Background
With the increasing incidence of breast lesions, the differential diagnosis between benign lesions and breast cancer (BCa) has become a big challenge. Host peripheral blood mononuclear cells (PBMCs) could undergo changes in DNA methylation upon disease progression. However, the clinical value of DNA methylation of PBMCs in differentiating benign lesions and BCa is still unclear.
Conclusions
DNA methylation changes in PBMCs showed great potential in discriminating BCa patients from breast benign lesion patients and may serve as a novel predictor in clinical applications.
Methods
DNA of PBMCs was isolated and the methylation status of PBMCs in patients with BCa and benign breast nodules was detected by using Illumina Infinium methylation EPIC array. The specific methylation targets were validated by pyrosequencing, Targeted Bisulfite Sequencing Assay, and Multiplex Methylation PCR Assay(MMPA).
Results
cg26977936, cg23351954, and cg27209741 were validated as differentially methylated and showed the potential diagnostic values (sensitivity and specificity were 90.0%/53.3%, 43.3%/90.0%, 90.0%/43.3%, respectively).
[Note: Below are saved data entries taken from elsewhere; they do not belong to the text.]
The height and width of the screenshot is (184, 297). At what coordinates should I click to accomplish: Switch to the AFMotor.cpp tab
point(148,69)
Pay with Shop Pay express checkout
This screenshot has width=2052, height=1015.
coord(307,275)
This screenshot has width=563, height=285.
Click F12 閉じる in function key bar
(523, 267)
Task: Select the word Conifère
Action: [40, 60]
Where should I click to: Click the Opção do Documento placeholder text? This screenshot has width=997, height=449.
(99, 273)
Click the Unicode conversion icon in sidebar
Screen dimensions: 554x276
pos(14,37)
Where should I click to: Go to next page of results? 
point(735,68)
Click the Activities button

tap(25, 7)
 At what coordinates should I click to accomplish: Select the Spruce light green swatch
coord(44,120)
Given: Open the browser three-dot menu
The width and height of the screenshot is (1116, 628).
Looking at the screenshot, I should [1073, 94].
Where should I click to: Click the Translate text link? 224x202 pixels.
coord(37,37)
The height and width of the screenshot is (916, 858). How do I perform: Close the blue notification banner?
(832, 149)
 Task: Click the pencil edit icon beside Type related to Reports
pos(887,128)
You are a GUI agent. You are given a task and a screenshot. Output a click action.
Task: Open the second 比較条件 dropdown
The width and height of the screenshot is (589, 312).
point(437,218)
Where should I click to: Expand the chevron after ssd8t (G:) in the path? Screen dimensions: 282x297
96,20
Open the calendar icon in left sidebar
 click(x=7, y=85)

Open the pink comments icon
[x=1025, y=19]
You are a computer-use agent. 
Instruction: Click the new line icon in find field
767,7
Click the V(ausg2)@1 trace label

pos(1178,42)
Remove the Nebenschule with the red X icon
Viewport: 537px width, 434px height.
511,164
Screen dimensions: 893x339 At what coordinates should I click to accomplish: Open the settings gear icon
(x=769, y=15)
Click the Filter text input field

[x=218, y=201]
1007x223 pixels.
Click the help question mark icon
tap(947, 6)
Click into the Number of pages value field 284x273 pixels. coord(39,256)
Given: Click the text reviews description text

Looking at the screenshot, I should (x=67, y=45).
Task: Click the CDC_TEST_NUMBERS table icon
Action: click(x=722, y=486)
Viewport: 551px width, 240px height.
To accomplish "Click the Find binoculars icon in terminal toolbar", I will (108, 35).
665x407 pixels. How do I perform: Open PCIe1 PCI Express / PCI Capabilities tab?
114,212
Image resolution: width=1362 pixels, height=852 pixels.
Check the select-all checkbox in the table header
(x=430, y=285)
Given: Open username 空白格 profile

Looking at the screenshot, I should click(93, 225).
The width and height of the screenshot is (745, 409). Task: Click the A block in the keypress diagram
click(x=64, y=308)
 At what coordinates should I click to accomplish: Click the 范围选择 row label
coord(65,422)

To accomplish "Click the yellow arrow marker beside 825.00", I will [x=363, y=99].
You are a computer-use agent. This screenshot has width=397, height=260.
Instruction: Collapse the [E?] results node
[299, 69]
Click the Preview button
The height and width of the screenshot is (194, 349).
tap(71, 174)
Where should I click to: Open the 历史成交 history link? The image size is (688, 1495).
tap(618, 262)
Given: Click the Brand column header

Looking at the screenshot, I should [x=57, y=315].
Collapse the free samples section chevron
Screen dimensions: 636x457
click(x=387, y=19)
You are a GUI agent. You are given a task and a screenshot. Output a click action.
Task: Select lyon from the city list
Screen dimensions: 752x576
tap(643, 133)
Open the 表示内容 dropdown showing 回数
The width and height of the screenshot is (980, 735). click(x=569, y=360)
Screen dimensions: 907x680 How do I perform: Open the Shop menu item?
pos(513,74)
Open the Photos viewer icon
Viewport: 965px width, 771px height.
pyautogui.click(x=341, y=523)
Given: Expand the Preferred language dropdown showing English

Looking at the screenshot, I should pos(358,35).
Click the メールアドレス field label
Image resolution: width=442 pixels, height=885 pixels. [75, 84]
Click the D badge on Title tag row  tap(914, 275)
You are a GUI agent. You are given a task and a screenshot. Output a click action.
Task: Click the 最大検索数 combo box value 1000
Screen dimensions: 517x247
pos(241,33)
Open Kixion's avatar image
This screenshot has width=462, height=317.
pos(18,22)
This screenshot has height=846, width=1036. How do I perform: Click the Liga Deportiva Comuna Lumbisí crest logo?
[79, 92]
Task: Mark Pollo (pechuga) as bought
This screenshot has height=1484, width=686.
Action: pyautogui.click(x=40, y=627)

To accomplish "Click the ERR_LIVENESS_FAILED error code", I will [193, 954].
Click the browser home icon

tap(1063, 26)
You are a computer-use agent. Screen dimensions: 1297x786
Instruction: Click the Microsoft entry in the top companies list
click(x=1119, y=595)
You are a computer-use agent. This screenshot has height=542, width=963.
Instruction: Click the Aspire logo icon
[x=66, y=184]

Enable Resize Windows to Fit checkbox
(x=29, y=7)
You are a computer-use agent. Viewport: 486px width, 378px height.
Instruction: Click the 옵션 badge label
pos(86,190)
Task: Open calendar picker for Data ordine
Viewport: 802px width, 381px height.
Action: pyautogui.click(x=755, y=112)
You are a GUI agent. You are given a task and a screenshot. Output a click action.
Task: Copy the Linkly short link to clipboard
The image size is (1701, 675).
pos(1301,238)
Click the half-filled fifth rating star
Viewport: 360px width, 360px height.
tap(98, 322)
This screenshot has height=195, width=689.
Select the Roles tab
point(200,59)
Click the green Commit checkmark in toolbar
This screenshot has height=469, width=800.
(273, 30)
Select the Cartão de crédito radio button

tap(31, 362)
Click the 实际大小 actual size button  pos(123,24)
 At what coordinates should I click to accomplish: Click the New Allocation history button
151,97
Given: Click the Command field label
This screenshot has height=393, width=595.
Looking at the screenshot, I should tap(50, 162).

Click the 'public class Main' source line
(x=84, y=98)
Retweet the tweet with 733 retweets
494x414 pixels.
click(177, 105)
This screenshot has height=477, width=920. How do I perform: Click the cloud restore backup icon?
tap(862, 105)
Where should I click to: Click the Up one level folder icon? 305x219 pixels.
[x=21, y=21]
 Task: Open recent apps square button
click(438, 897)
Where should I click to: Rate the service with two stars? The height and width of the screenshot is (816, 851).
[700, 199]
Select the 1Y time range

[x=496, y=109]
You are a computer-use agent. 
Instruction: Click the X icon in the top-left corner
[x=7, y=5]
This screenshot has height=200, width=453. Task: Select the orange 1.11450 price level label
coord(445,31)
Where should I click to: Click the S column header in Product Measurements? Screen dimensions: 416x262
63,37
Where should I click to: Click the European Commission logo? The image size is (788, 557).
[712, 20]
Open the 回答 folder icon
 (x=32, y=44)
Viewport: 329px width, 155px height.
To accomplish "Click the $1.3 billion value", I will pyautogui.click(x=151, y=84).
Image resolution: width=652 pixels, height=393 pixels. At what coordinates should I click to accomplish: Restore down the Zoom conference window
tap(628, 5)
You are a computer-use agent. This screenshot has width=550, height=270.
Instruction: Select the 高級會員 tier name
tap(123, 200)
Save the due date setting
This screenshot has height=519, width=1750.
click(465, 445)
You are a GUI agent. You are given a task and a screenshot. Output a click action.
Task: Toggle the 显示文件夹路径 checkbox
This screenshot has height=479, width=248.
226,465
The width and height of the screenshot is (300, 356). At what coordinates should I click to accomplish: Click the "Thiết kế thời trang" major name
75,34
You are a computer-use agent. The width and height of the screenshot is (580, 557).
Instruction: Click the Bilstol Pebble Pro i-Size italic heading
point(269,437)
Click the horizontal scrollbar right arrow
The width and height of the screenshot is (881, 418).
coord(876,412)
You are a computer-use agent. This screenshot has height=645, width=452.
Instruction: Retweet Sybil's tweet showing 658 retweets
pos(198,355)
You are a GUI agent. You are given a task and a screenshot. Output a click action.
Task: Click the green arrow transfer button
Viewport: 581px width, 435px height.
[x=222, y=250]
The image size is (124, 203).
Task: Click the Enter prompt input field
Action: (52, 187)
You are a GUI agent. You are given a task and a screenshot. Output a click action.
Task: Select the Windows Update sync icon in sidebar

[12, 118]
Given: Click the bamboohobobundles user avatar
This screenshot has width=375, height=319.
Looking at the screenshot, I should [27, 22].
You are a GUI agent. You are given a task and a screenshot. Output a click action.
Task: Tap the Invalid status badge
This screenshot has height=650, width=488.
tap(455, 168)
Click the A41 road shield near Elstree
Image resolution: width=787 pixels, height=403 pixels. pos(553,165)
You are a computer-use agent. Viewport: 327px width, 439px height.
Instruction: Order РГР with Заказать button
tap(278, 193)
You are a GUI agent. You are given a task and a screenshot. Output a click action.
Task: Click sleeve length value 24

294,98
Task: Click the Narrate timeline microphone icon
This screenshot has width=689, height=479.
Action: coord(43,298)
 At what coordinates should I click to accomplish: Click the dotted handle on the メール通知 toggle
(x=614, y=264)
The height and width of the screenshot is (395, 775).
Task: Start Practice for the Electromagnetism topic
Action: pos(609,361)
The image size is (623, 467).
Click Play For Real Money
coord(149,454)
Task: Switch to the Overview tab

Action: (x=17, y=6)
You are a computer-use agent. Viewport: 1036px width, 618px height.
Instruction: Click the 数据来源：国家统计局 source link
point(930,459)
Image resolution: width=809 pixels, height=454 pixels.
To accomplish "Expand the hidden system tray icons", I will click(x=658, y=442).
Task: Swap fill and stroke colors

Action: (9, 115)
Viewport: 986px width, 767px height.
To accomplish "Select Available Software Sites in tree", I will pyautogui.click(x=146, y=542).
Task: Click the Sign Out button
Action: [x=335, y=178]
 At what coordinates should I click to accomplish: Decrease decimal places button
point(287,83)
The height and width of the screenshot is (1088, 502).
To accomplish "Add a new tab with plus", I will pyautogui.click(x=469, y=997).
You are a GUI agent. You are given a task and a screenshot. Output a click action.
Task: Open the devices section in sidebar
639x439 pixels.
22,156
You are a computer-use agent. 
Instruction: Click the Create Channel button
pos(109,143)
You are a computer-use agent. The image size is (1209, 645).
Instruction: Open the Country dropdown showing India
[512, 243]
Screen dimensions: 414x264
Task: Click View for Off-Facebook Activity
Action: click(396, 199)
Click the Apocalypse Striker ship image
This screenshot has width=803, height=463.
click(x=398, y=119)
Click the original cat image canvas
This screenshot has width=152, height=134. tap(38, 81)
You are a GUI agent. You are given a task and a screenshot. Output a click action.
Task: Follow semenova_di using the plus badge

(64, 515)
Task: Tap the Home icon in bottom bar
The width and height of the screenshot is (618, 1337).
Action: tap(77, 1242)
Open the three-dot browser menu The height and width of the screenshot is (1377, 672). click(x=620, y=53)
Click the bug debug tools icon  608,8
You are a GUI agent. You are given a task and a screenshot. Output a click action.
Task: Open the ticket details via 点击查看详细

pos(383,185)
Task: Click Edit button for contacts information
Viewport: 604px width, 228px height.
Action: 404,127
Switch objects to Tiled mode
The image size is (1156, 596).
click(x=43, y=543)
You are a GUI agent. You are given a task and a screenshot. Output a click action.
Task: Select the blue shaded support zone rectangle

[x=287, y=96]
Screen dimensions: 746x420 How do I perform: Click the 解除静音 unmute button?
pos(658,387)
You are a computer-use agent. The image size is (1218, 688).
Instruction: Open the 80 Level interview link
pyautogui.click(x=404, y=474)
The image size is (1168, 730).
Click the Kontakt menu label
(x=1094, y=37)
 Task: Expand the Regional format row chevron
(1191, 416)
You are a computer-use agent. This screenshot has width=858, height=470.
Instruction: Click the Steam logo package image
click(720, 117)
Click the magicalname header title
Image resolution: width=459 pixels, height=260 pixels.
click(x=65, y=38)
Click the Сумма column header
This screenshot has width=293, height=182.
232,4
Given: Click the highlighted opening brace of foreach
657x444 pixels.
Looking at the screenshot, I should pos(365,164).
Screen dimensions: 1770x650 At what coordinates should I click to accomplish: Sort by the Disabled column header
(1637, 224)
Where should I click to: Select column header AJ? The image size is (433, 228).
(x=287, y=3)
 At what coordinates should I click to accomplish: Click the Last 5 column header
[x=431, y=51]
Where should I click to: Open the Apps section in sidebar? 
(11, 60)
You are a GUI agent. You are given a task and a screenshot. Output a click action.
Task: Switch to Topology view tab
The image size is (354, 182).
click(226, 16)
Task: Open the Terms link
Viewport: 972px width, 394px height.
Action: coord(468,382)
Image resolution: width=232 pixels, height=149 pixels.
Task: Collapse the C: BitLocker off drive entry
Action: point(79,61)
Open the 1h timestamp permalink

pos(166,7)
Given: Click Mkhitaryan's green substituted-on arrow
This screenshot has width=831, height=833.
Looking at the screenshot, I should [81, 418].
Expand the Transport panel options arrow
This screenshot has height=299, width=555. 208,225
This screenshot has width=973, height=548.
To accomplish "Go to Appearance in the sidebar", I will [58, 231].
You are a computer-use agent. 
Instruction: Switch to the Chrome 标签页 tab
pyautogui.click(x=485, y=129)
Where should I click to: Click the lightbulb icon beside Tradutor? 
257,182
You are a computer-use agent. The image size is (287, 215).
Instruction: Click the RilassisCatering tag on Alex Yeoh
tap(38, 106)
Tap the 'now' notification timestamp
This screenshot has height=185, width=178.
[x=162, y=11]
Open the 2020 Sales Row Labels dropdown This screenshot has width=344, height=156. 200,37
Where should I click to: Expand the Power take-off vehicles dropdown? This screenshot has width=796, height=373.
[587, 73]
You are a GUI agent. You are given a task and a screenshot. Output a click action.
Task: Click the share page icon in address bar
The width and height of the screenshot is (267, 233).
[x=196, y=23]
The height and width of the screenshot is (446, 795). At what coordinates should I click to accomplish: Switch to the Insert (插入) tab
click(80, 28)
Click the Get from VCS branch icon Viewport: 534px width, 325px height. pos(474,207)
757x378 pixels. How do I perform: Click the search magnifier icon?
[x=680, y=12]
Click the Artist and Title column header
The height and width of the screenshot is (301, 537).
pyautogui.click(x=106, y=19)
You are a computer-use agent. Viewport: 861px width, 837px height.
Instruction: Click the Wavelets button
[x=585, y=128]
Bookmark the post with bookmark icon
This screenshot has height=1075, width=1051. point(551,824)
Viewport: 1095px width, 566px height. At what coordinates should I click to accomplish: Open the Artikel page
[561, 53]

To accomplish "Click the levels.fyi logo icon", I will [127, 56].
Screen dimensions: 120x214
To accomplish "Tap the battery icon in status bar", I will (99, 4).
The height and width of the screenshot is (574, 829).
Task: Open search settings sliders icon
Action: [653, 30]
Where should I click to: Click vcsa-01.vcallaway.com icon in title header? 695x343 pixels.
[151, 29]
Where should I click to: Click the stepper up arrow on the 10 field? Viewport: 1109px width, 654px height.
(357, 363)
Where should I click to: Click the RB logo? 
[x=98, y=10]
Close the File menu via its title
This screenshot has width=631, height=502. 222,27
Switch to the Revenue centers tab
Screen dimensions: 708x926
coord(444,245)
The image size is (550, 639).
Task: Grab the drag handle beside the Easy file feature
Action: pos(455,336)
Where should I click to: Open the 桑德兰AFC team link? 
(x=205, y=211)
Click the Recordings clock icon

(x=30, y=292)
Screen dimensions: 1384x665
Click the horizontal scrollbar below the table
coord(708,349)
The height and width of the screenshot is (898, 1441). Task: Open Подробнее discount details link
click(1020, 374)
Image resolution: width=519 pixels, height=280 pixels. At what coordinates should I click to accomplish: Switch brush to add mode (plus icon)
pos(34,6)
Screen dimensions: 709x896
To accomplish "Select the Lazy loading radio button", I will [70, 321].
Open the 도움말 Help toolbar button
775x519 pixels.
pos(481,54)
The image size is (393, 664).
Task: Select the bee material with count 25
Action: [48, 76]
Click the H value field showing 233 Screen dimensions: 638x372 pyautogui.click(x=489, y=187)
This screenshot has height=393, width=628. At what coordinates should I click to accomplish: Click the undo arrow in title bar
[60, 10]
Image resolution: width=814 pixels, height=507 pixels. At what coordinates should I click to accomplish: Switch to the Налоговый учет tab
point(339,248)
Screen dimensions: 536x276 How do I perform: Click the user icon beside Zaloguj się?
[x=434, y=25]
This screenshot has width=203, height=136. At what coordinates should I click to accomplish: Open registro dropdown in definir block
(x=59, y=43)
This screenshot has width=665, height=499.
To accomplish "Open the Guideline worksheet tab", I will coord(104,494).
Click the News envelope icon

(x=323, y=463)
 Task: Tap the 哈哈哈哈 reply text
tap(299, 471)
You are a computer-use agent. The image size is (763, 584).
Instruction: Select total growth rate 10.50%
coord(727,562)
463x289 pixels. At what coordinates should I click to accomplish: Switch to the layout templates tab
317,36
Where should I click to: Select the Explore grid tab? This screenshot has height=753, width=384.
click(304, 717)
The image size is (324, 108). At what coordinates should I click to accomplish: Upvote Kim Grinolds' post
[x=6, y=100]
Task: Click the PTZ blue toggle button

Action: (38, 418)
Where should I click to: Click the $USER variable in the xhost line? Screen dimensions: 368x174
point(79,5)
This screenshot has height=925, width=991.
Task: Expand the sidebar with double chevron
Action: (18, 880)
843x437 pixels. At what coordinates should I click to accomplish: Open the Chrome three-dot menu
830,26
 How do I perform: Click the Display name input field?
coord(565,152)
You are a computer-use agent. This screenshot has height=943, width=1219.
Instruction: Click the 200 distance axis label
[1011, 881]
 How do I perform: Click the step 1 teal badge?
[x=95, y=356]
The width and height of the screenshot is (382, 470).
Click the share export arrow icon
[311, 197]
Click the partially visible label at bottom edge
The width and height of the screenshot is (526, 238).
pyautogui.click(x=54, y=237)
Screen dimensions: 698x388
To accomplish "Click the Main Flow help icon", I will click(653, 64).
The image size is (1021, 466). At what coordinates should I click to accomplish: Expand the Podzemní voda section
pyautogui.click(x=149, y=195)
Moreover, a diagnostic model was established using these 3 CGs through logistic regression analysis, and the AUC reached 0.837. Next, this diagnostic model was validated in another, independent cohort with Targeted Bisulfite Sequencing Assay, and the clinical value in distinguishing benign and malignant breast disease was also confirmed (AUC = 0.827, P < 0.05). Finally, to better meet the need for the clinical test, we further validated the differential diagnostic efficacy of the 2 hypermethylated DMPs by establishing a Multiplex Methylation PCR Assay by coupling the 5'-flap endonuclease activity of Taq DNA polymerase and molecular beacon reporters. Conclusions: DNA methylation changes in PBMCs showed great potential in discriminating BCa patients from breast benign lesion patients and may serve as a novel predictor in clinical applications.